なぜ今、中国は出入国のアクセシビリティを高めるのか
第14次五カ年計画のもとで進められているこれらの動きは、中国自身の「国際的なつながり」を強める政策の一環とみられます。背景には、次のような狙いが重なっていると考えられます。
- 人の往来を通じた貿易・投資・ビジネス協力の促進
- 観光を含むサービス産業の拡大
- 留学や研究交流など、教育・科学技術分野での国際協力の強化
ビザ制度は、外交や安全保障とも深く関わる分野ですが、同時に「どれだけ相互に行き来しやすいか」を示すシグナルでもあります。今回の数字からは、中国がこの数年で、往来のハードルを下げる方向へ舵を切っている様子がうかがえます。
日本やアジアの読者が押さえておきたいポイント
では、日本やアジアのビジネスパーソン、学生にとって、この国際ニュースは何を意味するのでしょうか。直接関連しそうなポイントを整理すると、次のようになります。

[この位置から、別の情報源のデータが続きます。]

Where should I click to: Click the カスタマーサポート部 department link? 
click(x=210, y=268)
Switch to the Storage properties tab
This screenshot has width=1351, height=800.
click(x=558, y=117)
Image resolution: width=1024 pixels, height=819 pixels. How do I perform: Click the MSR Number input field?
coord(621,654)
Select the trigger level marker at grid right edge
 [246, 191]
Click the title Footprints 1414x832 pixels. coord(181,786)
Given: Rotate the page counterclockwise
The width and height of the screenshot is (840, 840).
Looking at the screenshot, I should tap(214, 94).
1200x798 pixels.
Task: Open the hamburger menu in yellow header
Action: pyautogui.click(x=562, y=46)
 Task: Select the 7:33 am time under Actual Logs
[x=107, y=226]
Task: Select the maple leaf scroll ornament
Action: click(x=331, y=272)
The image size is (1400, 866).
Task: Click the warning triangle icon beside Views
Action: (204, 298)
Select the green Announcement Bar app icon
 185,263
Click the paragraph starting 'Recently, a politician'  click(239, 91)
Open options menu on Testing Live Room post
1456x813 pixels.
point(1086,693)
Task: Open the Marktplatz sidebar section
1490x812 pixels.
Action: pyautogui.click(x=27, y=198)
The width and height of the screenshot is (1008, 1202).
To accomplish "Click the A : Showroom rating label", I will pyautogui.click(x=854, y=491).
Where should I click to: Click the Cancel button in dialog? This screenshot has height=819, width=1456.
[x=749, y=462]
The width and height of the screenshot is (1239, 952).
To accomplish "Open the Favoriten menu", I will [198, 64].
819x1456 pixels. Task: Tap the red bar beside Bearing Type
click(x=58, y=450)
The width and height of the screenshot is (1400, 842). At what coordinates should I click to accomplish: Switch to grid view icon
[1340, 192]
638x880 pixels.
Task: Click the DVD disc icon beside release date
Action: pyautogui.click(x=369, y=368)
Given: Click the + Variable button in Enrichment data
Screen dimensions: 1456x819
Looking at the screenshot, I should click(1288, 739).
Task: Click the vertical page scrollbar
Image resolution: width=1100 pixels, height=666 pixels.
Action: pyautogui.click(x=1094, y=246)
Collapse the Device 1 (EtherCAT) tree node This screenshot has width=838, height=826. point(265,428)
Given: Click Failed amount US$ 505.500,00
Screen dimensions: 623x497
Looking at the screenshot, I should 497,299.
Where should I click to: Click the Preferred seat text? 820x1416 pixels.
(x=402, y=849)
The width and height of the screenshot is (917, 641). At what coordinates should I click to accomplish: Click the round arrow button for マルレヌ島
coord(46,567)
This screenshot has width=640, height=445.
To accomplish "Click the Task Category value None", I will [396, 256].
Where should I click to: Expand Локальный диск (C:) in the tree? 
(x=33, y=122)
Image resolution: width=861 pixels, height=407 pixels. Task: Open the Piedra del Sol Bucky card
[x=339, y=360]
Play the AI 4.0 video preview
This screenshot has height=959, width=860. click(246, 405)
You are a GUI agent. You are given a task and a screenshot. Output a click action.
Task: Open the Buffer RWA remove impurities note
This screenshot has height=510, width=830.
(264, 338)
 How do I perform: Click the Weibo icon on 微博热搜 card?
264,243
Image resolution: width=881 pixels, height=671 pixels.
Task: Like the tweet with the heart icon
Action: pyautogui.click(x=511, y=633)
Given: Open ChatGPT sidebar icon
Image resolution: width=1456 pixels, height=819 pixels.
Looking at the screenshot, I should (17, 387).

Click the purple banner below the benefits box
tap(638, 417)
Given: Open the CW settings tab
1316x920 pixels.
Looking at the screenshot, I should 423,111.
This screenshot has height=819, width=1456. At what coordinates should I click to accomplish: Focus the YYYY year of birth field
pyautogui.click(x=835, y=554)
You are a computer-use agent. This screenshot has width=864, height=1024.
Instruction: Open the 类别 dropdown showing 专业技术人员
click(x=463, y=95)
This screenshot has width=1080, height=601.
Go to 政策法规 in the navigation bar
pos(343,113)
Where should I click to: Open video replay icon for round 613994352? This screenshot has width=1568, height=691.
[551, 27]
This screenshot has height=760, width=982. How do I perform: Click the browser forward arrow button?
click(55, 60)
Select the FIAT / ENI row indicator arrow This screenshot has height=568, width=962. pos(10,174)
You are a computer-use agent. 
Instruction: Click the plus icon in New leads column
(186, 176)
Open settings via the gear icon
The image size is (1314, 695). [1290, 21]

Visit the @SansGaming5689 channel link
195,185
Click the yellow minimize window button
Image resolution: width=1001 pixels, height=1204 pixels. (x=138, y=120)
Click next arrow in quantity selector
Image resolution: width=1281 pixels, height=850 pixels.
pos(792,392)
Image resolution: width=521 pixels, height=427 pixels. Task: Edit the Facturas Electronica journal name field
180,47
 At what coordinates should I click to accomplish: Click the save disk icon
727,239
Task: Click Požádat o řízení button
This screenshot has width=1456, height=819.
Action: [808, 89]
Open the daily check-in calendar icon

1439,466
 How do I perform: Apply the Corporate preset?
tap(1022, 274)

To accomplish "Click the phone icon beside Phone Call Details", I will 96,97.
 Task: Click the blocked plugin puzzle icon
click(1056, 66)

- 中国を経由した国際フライトの選択肢が増え、トランジット滞在も現実的になる
- 中国から海外へ出る旅行者・ビジネス客の増加が、各国・地域の観光や消費に影響を与える可能性
- ビザ制度の変化が、企業の出張計画や拠点戦略、留学先の検討にも関わってくる
特に、グローバル志向の学生や若い社会人にとっては、「どのパスポートで、どこまで自由に動けるのか」という感覚は、将来のキャリア設計にも関わります。他国の動きも含めて、ビザや出入国制度の変化をニュースとしてウォッチしておくことは、今後ますます重要になっていきそうです。
「移動の自由」が世界でどう変わるか
今回の中国の例は、各国・地域がビザ制度を通じて「人の移動をどう設計しているか」を考えるきっかけになります。
- 経済を活性化するために、どこまで門戸を開くのか
- 安全保障や治安対策と、往来のしやすさをどう両立させるのか
- パンデミックなどの経験を踏まえ、今後の出入国管理はどう変化していくのか
2021〜2025年の第14次五カ年計画の期間を通じて、中国のパスポートの「移動力」は確実に高まりつつあります。読者一人ひとりにとっても、自分のパスポートがどのような選択肢を開いてくれるのか、そして世界全体で「移動の自由」がどの方向へ向かっているのかを、静かに考えてみるタイミングかもしれません。